E pertanto riveste un ruolo significativo quella di Carmine Zappia in quanto «rappresenta un segnale che deve essere colto, perché a fronte della sua iniziativa coraggiosa, non abbiamo visto ciò che noi ci aspettavamo: segnali di solidarietà e vicinanza di cittadinanza, associazioni», ha aggiunto il prefetto, sottolineando che la criminalità prospera sul silenzio: «Noi ci saremmo aspettati che l’iniziativa di questo coraggioso imprenditore provocasse una reazione che purtroppo non c’è stata e ciò è un vero rammarico. Il suo è un esempio anche per altre persone che possono trovarsi nelle sue condizioni; lui ha affermato il diritto del cittadino ad essere costretto di subire i soprusi. Serve pertanto una rivolta civile contro questo silenzio provocato dalla paura e dalla rassegnazione, così come avvenuto in Sicilia; quando si forma un movimento che dà voce alle vittime, queste si sentono più forti e decidono di denunciare».

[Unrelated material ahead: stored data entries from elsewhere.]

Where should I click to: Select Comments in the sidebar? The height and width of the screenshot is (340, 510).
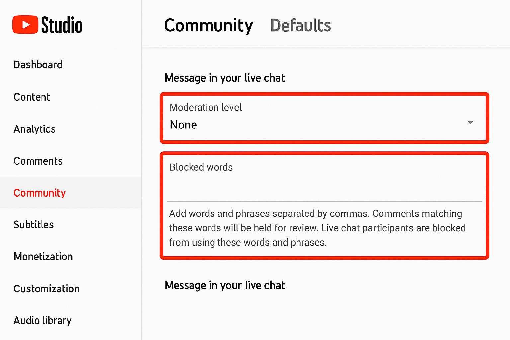pos(38,161)
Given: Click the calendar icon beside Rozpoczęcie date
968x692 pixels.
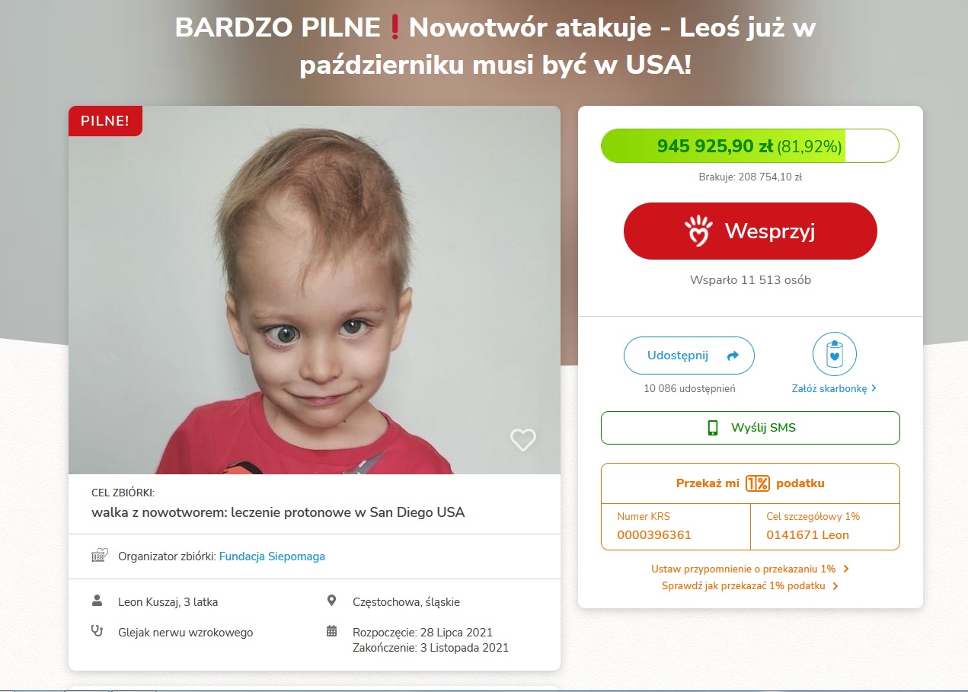Looking at the screenshot, I should [x=331, y=631].
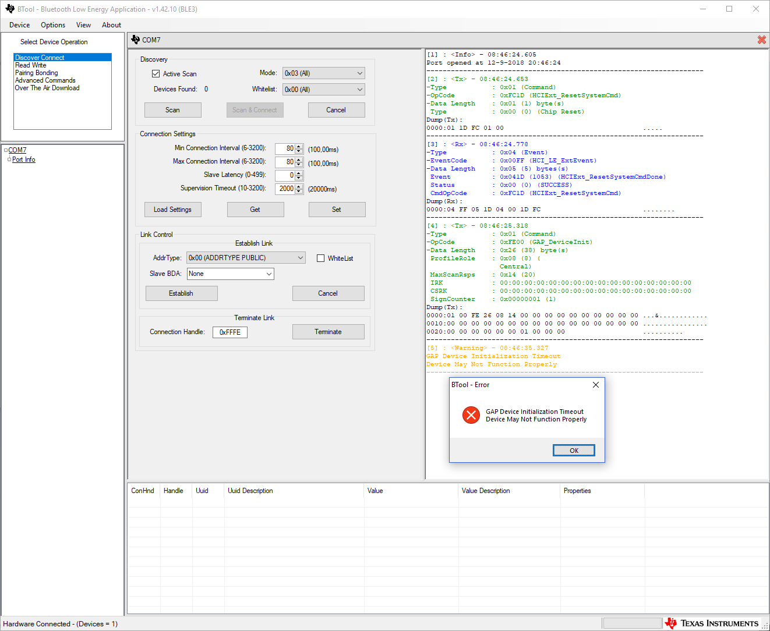Enable the WhiteList checkbox in Establish Link
This screenshot has height=631, width=770.
[320, 258]
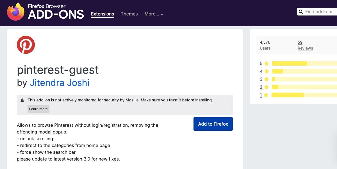The image size is (337, 169).
Task: Switch to the Themes tab
Action: pos(129,14)
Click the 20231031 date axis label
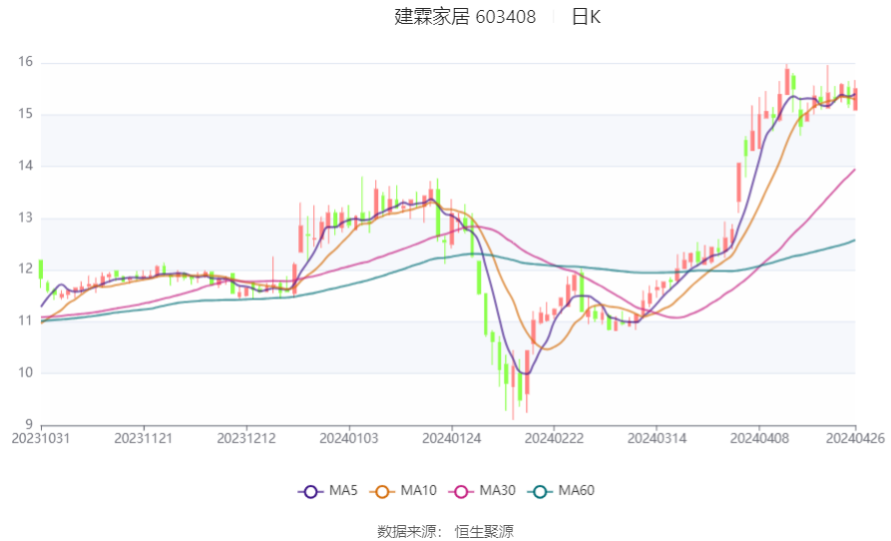891x541 pixels. coord(41,439)
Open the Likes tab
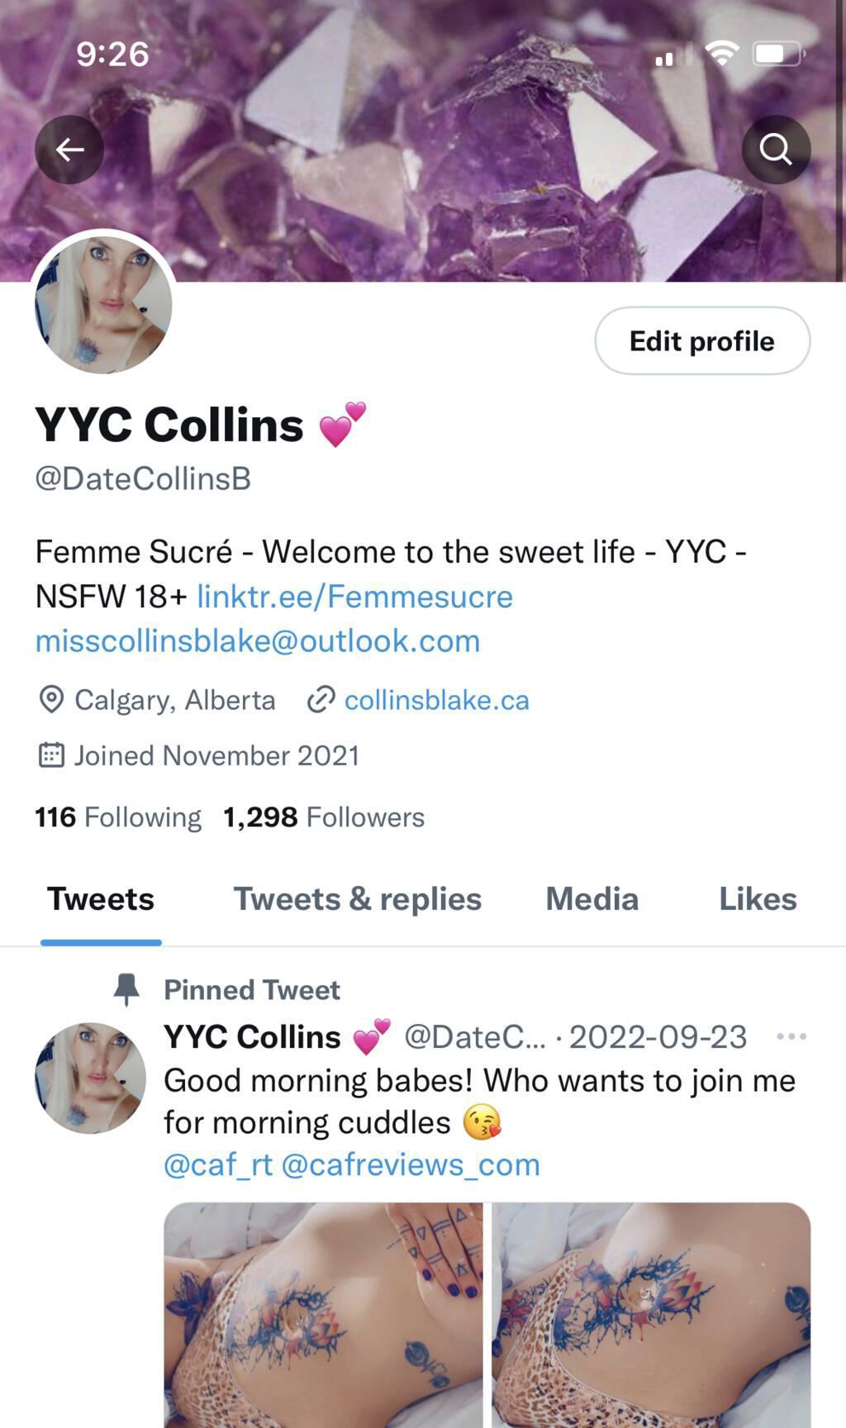Image resolution: width=846 pixels, height=1428 pixels. pos(758,899)
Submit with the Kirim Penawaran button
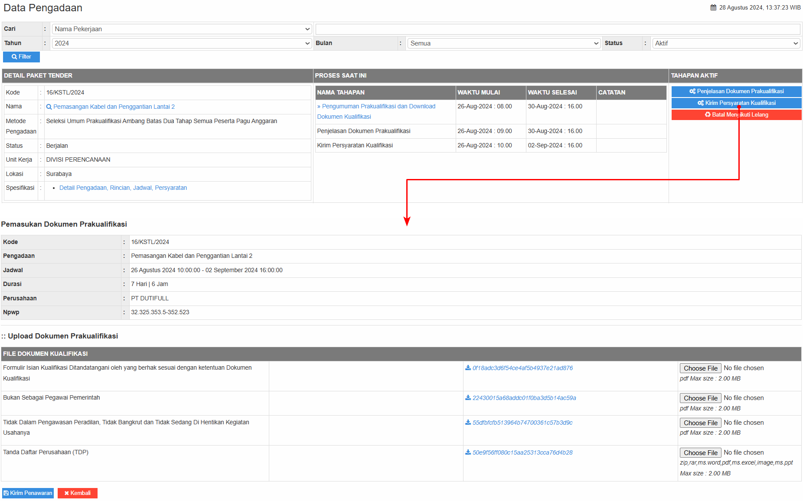The image size is (803, 501). pos(28,493)
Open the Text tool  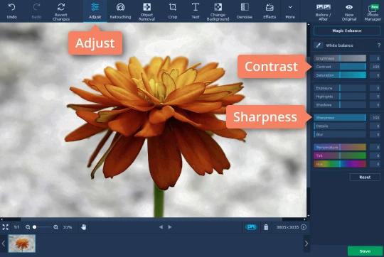[195, 11]
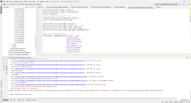
Task: Click the green Run button in top toolbar
Action: 181,4
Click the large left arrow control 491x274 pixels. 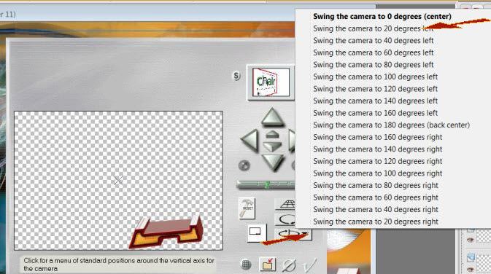click(x=250, y=141)
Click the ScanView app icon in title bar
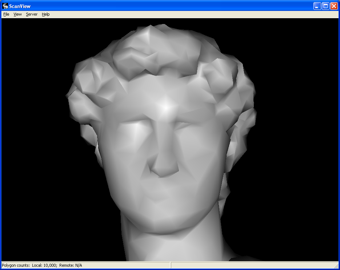The width and height of the screenshot is (340, 270). pyautogui.click(x=5, y=6)
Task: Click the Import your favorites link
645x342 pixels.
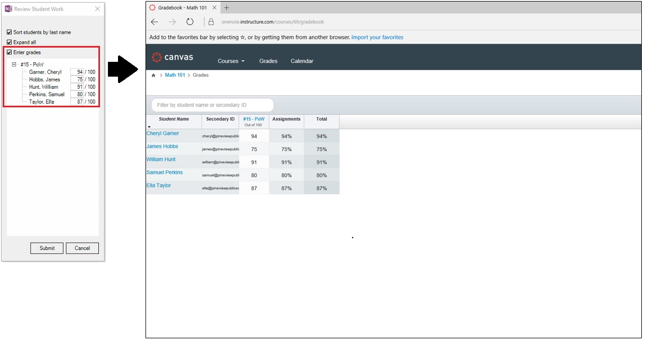Action: (377, 38)
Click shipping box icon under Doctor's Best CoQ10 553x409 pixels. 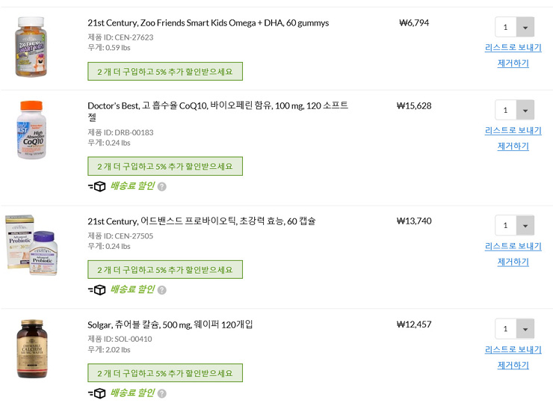[98, 186]
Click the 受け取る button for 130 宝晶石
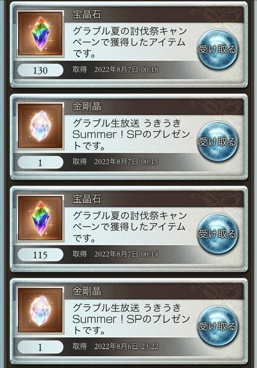The width and height of the screenshot is (257, 368). coord(217,49)
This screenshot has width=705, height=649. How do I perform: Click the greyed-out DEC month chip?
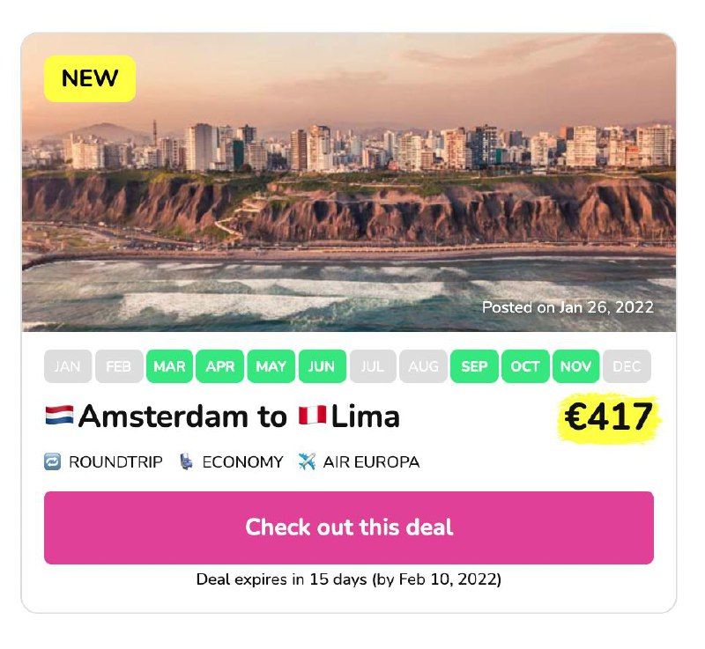(x=627, y=366)
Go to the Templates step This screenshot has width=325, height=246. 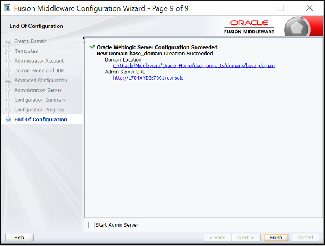pyautogui.click(x=26, y=51)
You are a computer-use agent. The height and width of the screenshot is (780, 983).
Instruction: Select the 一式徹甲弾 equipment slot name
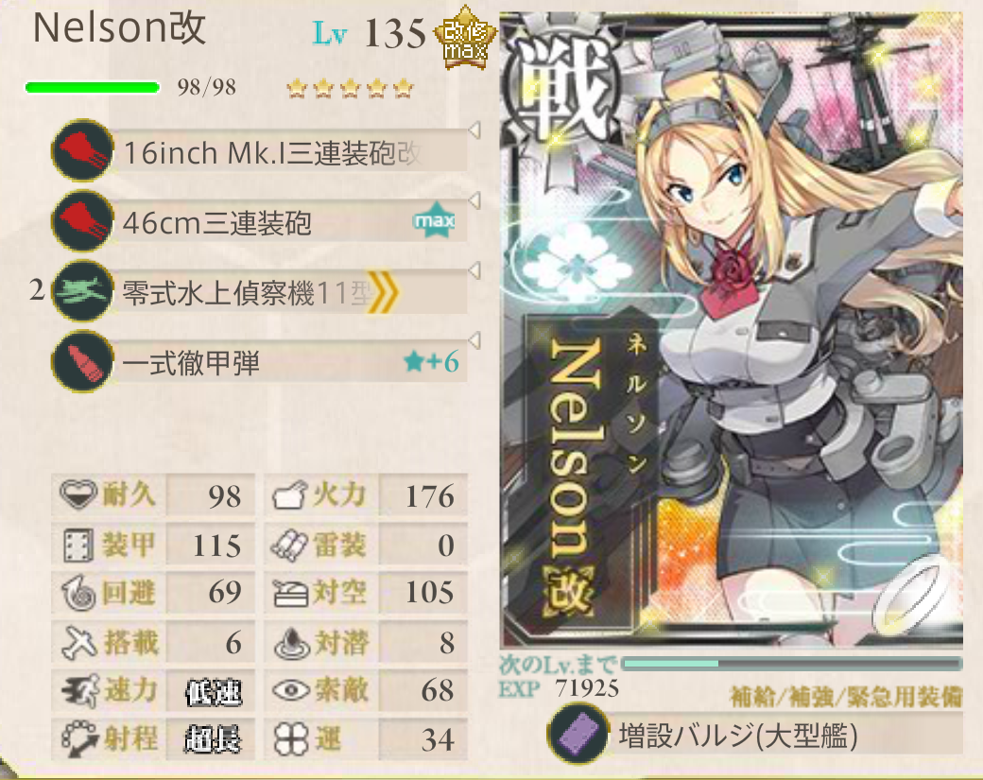click(x=191, y=363)
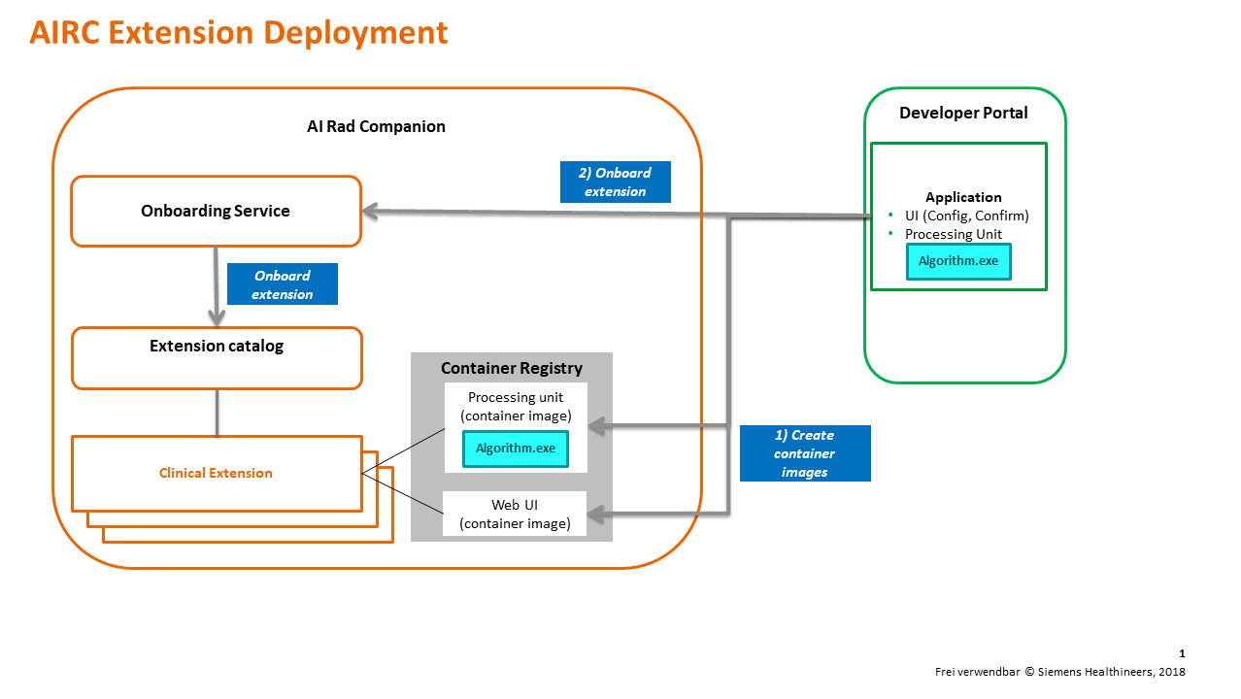Select the Extension catalog box
Screen dimensions: 1241x699
point(217,347)
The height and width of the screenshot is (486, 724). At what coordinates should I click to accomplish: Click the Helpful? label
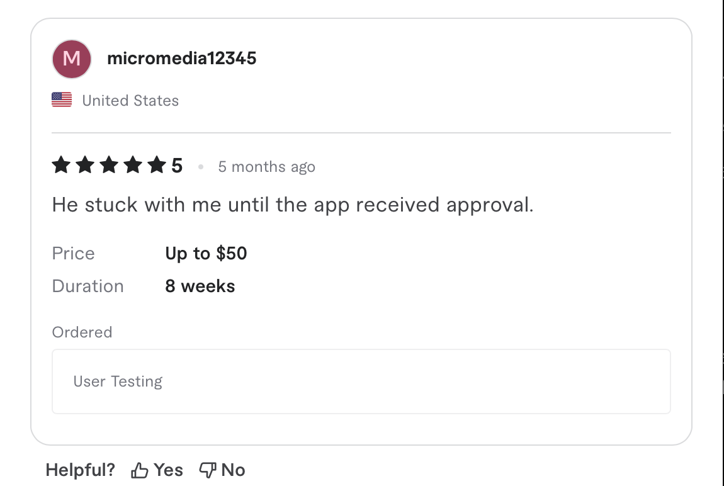tap(80, 469)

Non potevano, dunque, non essere amare le considerazioni della stessa parte offesa: «Dal Comune nessuna vicinanza, nessun messaggio, così come dalla categoria dei commercianti o degli imprenditori. Ho paura, comprensibilmente, ma proseguirò a svolgere la mia attività», ha detto Zappia, che fin dagli anni ’90 è nel settore del commercio anche se, precisa, già da piccolo bazzicavo il tabacchino di famiglia di via Tondo, a Nicotera, che i Mancuso ventilavano di sottrargli dopo averlo affossato di debiti.
Perché è così che gli usurai operano, ti tolgono tutto, persino la dignità e spesso anche la voglia di vivere. Zappia, però, non ha voluto rinunciare alla sua vita e, quando le minacce sono diventate insostenibili, ha parlato. E i risultati sono arrivati.